She went early to the Burtons' the next forenoon.
"I came to finish the book I was reading to Mr. Keith," she told Susan brightly, as her ring was answered. "I thought I'd come early before anybody else got here."
She would have stepped in, but Susan's ample figure still barred the way.
"Well, now, that's too bad!" Susan's voice expressed genuine concern and personal disappointment. "Ain't it a shame? Keith said he wa'n't feelin' nohow well this mornin', an' that he didn't want to see no one. An' under no circumstances not to let no one in to see him. But maybe if I told him't was you—"
"No, no, don't—don't do that!" cried the girl hurriedly. "I—I'll come again some other time."
On the street a minute later she whispered tremulously: "He did it on purpose, of course. He KNEW I would come this morning! But he can't keep it up forever! He'll HAVE to see me some time. And when he does— Oh, if only Mazie Sanborn hadn't blurted it out like that! Why didn't I tell him? Why didn't I tell him? But I will tell him. He can't keep this up forever."
When on a second and a third and a fourth morning, however, Dorothy had found Susan's figure barring the way, and had received the same distressed "He says he won't see no one, Miss Dorothy," from Susan's plainly troubled lips, Dorothy began to think Keith did mean to keep it up forever.

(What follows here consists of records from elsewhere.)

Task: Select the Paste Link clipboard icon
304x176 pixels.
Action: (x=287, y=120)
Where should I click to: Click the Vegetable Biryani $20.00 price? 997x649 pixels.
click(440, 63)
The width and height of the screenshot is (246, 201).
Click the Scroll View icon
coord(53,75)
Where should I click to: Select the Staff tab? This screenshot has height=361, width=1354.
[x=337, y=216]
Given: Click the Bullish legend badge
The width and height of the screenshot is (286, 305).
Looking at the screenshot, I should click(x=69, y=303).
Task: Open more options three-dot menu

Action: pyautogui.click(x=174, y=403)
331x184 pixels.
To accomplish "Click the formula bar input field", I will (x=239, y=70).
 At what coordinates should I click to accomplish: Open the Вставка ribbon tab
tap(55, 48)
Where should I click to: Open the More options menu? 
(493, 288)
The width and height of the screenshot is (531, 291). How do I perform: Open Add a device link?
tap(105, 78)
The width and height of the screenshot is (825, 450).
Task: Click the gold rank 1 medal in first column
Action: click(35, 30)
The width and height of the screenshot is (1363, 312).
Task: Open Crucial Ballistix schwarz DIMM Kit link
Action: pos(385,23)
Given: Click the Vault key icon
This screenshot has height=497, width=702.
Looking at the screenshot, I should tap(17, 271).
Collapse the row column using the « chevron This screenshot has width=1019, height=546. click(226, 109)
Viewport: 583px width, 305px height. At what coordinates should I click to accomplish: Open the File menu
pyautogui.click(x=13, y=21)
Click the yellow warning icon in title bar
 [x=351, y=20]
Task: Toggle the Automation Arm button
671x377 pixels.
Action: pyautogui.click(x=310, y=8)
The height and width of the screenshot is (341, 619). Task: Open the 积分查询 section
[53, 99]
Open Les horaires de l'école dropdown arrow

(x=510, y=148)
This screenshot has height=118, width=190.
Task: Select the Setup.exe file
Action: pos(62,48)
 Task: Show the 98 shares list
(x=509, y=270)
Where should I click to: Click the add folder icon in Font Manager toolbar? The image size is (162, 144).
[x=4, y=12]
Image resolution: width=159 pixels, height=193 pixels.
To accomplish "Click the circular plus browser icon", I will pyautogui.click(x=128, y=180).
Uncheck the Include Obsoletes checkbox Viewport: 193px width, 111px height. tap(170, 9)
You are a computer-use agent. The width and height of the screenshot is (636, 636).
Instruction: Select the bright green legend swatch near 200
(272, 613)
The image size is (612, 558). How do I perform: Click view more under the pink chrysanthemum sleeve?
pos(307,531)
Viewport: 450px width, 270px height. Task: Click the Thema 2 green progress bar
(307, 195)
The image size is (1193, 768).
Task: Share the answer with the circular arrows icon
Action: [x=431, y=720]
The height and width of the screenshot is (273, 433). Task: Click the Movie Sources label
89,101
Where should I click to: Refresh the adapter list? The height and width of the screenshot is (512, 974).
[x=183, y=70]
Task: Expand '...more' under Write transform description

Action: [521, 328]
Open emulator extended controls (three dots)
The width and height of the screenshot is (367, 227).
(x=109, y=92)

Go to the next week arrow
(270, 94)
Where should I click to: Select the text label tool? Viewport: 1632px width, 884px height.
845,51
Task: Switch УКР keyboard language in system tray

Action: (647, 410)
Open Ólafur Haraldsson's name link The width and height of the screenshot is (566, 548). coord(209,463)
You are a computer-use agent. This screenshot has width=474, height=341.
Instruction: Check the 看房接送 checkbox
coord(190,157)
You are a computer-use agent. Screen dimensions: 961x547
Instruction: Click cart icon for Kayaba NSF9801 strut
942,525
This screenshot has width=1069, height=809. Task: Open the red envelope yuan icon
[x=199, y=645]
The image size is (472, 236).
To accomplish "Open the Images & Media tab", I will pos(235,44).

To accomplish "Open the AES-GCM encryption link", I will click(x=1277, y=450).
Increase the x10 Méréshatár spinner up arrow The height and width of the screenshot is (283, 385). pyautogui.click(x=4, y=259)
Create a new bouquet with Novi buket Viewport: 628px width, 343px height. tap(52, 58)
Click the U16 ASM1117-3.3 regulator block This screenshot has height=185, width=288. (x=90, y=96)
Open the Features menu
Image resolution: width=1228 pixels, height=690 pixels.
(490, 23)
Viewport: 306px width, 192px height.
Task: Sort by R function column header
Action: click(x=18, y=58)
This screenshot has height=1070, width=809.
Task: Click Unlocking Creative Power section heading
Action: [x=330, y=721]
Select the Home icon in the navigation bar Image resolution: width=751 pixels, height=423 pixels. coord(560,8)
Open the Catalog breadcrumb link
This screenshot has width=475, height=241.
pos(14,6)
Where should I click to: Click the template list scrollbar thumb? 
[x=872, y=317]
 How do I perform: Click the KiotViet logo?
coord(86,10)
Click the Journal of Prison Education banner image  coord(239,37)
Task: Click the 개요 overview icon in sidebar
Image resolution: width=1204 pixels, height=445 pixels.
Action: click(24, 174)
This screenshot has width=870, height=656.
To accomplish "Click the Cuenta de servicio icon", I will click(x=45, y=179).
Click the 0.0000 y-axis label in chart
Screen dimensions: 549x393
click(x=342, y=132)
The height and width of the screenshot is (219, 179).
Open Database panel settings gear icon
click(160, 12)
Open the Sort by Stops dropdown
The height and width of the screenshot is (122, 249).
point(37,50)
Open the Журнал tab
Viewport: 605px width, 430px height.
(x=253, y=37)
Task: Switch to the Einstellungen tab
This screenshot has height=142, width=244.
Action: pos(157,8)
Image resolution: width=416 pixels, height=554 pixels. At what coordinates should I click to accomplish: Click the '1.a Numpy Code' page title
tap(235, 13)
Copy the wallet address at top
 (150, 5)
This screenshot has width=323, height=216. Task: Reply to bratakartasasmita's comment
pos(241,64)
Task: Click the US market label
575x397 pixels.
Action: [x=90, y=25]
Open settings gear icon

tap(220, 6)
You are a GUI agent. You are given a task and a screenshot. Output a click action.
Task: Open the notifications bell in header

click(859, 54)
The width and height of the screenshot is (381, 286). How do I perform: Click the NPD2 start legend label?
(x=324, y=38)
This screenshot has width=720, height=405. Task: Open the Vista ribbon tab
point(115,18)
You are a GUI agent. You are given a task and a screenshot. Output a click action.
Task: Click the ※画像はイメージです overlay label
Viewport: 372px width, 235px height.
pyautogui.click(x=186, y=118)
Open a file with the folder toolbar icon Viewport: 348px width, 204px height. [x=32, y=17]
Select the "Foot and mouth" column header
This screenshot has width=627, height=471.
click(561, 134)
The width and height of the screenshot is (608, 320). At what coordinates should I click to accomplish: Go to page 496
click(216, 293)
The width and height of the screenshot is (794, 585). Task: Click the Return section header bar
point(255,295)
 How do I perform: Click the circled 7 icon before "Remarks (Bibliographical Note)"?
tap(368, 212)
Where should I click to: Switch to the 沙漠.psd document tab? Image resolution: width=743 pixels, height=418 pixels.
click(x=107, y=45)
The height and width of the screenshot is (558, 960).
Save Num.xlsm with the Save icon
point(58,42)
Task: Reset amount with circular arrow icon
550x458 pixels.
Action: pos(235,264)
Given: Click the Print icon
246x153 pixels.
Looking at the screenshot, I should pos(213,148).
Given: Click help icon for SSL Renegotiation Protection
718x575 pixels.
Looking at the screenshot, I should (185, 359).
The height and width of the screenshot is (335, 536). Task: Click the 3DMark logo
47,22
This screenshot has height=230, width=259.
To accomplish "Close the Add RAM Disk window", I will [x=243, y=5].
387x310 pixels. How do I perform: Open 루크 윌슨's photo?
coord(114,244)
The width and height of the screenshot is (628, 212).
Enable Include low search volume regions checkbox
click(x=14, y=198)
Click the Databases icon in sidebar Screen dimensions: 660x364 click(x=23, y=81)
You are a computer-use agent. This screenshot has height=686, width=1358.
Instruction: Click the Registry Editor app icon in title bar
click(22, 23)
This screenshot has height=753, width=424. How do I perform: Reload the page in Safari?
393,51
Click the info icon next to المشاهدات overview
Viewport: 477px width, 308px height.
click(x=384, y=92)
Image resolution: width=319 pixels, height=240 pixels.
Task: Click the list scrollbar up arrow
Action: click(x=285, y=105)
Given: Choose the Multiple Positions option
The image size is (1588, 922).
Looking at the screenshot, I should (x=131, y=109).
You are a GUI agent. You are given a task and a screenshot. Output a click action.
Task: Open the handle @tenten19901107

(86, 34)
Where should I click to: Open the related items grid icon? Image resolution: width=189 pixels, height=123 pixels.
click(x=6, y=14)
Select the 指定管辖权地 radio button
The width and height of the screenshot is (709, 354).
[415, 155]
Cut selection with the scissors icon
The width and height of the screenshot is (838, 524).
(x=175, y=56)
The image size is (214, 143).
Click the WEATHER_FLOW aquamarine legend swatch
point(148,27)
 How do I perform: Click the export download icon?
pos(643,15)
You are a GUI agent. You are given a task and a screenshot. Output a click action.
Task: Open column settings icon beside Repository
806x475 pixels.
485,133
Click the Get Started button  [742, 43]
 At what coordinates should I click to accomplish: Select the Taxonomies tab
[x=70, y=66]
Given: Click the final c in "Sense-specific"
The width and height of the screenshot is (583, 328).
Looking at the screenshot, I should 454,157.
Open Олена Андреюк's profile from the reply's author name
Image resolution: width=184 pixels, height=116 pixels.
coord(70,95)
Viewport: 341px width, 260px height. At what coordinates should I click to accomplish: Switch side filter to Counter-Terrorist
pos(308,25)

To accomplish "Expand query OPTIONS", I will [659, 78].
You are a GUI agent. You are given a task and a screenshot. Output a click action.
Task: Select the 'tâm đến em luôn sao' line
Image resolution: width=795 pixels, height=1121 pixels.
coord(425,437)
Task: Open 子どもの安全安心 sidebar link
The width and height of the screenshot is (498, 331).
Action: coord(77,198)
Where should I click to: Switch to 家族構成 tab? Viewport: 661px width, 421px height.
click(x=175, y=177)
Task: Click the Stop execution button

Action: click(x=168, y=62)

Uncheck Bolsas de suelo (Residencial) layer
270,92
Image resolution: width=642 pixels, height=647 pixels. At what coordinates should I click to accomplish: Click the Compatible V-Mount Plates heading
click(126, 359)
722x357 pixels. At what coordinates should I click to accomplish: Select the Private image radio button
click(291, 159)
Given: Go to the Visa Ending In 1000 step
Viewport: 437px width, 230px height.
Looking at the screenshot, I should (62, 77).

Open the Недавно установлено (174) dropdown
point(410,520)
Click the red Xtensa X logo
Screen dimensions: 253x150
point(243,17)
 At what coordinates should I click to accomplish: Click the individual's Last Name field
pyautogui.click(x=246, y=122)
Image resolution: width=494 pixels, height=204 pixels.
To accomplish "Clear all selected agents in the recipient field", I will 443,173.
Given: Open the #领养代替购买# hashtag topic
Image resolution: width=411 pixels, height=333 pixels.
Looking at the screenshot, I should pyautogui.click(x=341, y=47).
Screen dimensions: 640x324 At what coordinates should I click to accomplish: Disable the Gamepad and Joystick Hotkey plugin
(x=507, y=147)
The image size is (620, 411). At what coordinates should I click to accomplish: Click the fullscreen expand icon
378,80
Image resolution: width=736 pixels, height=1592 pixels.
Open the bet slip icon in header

"But what IS it, Susan?" she faltered. "Is he sick, really sick?"
"I don't know, Miss Dorothy," frowned Susan. "But I don't like the looks of it, anyhow. He says he ain't sick—not physicianly sick; but he jest don't want to talk an' see folks. An' he's been like that 'most a week now. An' I'm free to confess I don't like it."
"But what does he do—all day?" asked the girl.